Jscob has quit [Read error: Connection reset by peer]
<jenatali>
LLVM is used in frontends like rusticl, yeah. I dunno how much it's used for GPU backends, especially from Mesa
<jenatali>
FL4SHK: It depends
<gfxstrand>
Baseline is "hard". It only goes up from there depending on hardware and what APIs you want to support.
<gfxstrand>
I mean, multiple highschoolers have successfully written Mesa drivers, so...
<FL4SHK[m]>
Hm
<gfxstrand>
But also I've been head down on NVK for 1.5 years and we're just now starting to play games and I'm one of the best there is.
<idr>
Totally average, every day high school students...
<gfxstrand>
From Normal High
<FL4SHK[m]>
I see
<FL4SHK[m]>
I'll keep that in mind
<gfxstrand>
What are you wanting to make a driver for?
<FL4SHK[m]>
a custom FPGA-based GPU
<FL4SHK[m]>
I have part of the instruction set written up
<FL4SHK[m]>
my goal is to have a 500 MHz workstation
rasterman has quit [Quit: Gettin' stinky!]
<FL4SHK[m]>
which should be possible with the hardware I've got
<FL4SHK[m]>
A Xilinx ZCU104
<FL4SHK[m]>
I know it's a lot of work
urja has joined #dri-devel
vliaskov has quit [Ping timeout: 480 seconds]
<Lynne>
Venemo: memory map image on RAM to a vkbuffer, then vkbuffer->vkimage copy
<Lynne>
same but in reverse for downloads
<Venemo>
Lynne: is it possible that there is a sync bug in there somehow?
<Lynne>
validation passes
<Lynne>
we do a barrier before each copy too
<Venemo>
I'm not sure if that is relevant here. by the same logic I could say radv passes the cts
<Lynne>
(it doesn't?)
<Venemo>
it does
<Venemo>
or what do you mean?
<Lynne>
nothing
<Lynne>
disabling host-mapping and falling back to a RAM->vkbuffer + vkbuffer->vkimage copy doen't help
<Venemo>
it is very curious that only some middle part of the image is missing and the rest is correct
<Lynne>
it's always the same part too, everywhere, so it's not a sync issue, I think
<Lynne>
it seems like it could be alignment related somehow, though not sure
<Venemo>
alignment of what?
<heat>
gfxstrand, was NVK considerably harder cuz nvidia? or do you reckon it didn't matter much?
<heat>
well, doesn't, it's still ongoing work ofc :)
<Venemo>
Lynne: what is very peculiar here is that it fails the same way even if I force the code to copy the image line-by-line
<gfxstrand>
heat: It's hard because we're going straight to "can play D3D11 and D3D12 games"
<gfxstrand>
If you just want enough of OpenGL ES 2 to get a desktop up and going it's significantly easier.
<FL4SHK[m]>
I'd like to be able to run some lower end emulators
<FL4SHK[m]>
eventually
<gfxstrand>
NVIDIA hardware is quite nice, actually.
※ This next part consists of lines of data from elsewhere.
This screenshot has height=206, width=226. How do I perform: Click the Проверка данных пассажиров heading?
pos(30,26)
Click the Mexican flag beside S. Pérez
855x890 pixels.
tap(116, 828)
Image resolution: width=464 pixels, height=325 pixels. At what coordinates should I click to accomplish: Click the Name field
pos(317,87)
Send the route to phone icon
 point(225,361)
That's not at all the problem.
<karolherbst>
the tldr on nvidia is, that the hardware is designed for driver developers
<soreau>
is there a gl(es) driver for nvk-capable hw too, or you mean running $compositor on zink?
<Venemo>
soreau: there is nouveau like always has been
<gfxstrand>
There's a GL driver but Zink+NVK is already starting to outpace it
<soreau>
I see
<soreau>
well, don't forget there's a forest in the trees, somewhere..
<Lynne>
Venemo: <some> alignment, after all, if the image has nicer dimensions it looks fine
<heat>
gfxstrand, i thought it was a PITA to get docs on nvidia hw though? or did you folks solve that situation already?
<Lynne>
I chose that image because it's all odd-sized
<gfxstrand>
We have headers now
<gfxstrand>
Which is a big step up
<gfxstrand>
For the ISA, some folks have access to some docs and we have the PTX docs public which are often helpful.
<gfxstrand>
But developing any GPU driver involves a certain amount of R/E anyway
sukrutb has joined #dri-devel
Omax_ has quit [Ping timeout: 480 seconds]
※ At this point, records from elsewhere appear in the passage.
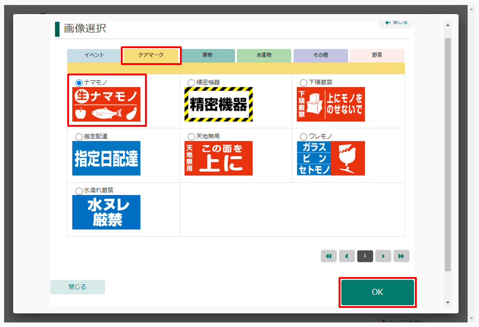Viewport: 479px width, 327px height.
Task: Open the イベント tab
Action: click(94, 55)
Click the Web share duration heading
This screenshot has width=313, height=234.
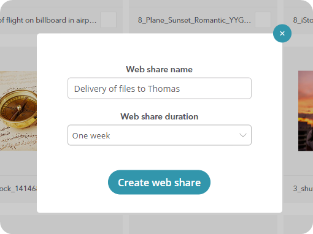point(159,116)
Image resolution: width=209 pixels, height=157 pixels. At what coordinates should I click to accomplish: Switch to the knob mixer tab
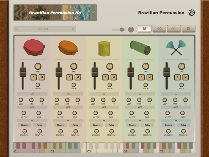(x=145, y=29)

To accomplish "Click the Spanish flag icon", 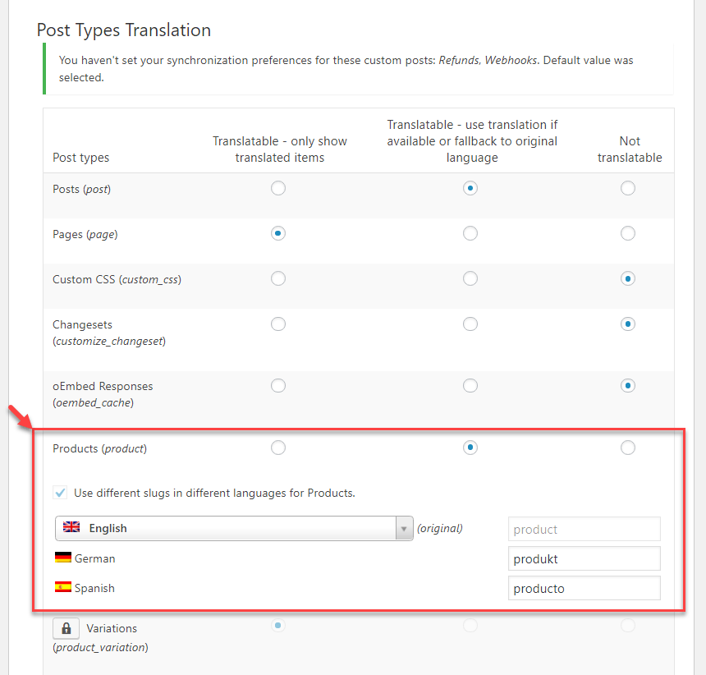I will pyautogui.click(x=62, y=587).
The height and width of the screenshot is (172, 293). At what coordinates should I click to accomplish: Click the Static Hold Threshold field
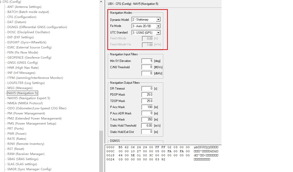[x=146, y=125]
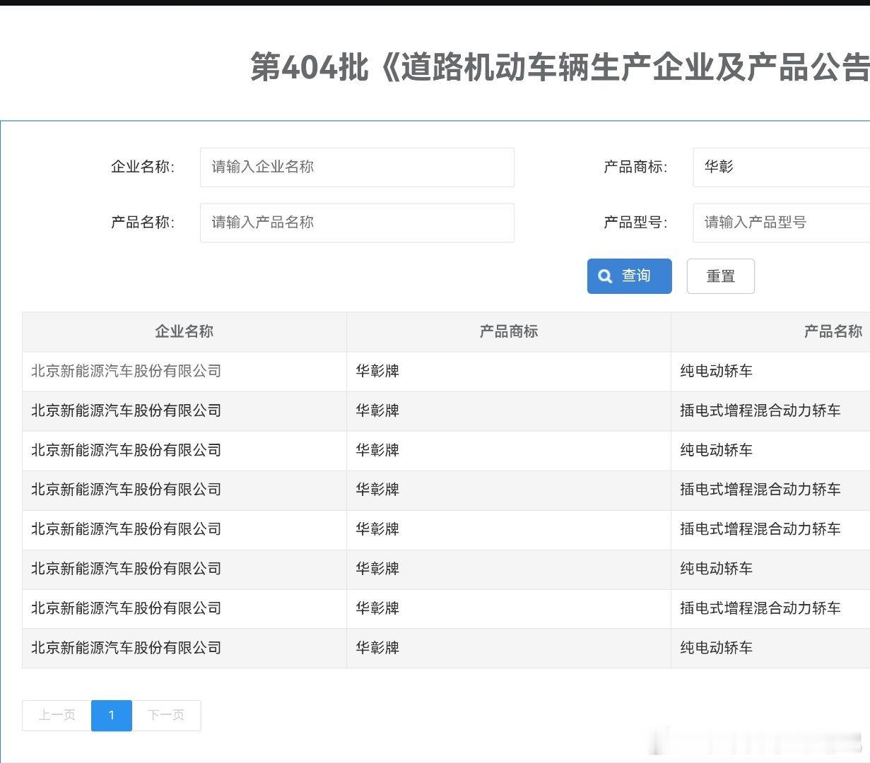The width and height of the screenshot is (870, 763).
Task: Open the first row's 北京新能源汽车股份有限公司 entry
Action: 126,371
iive has joined #dri-devel
Omax has joined #dri-devel
<Venemo>
Lynne: does it behave better with even-sized images?
nashpa has quit []
dliviu has joined #dri-devel
<FL4SHK[m]>
if the GPU is open source surely there's no R/E involved other than reading the code
hansg has quit [Quit: Leaving]
<karolherbst>
*doubt*
<FL4SHK[m]>
Doubt for what?
<karolherbst>
GPUs are quite complex
<idr>
FL4SHK[m]: GPUs are complex. Some of the RE is, "What happens if I do these things together in a way nobody really thought about?"
<karolherbst>
and reverse engineering isn't limited to binary blobs
<FL4SHK[m]>
ah
<FL4SHK[m]>
gotcha
<karolherbst>
but yeah.. you might have to figure out how your open source GPU behaves doing certain things as it might not be obvious from the code
<karolherbst>
maybe "debugging" would be the better term here? dunno :)
<FL4SHK[m]>
right
<heat>
i've gone through the intel GPU docs a fair bit... safe to say they don't tell you all the things you need to know
<FL4SHK[m]>
In my case I will be developing both the GPU and the driver
<karolherbst>
and usually: hw trumps the spec/code in any argument
<heat>
and between the thousands of pages of docs and the i915 kernel driver... yeah i gave up on that pretty quickly :)))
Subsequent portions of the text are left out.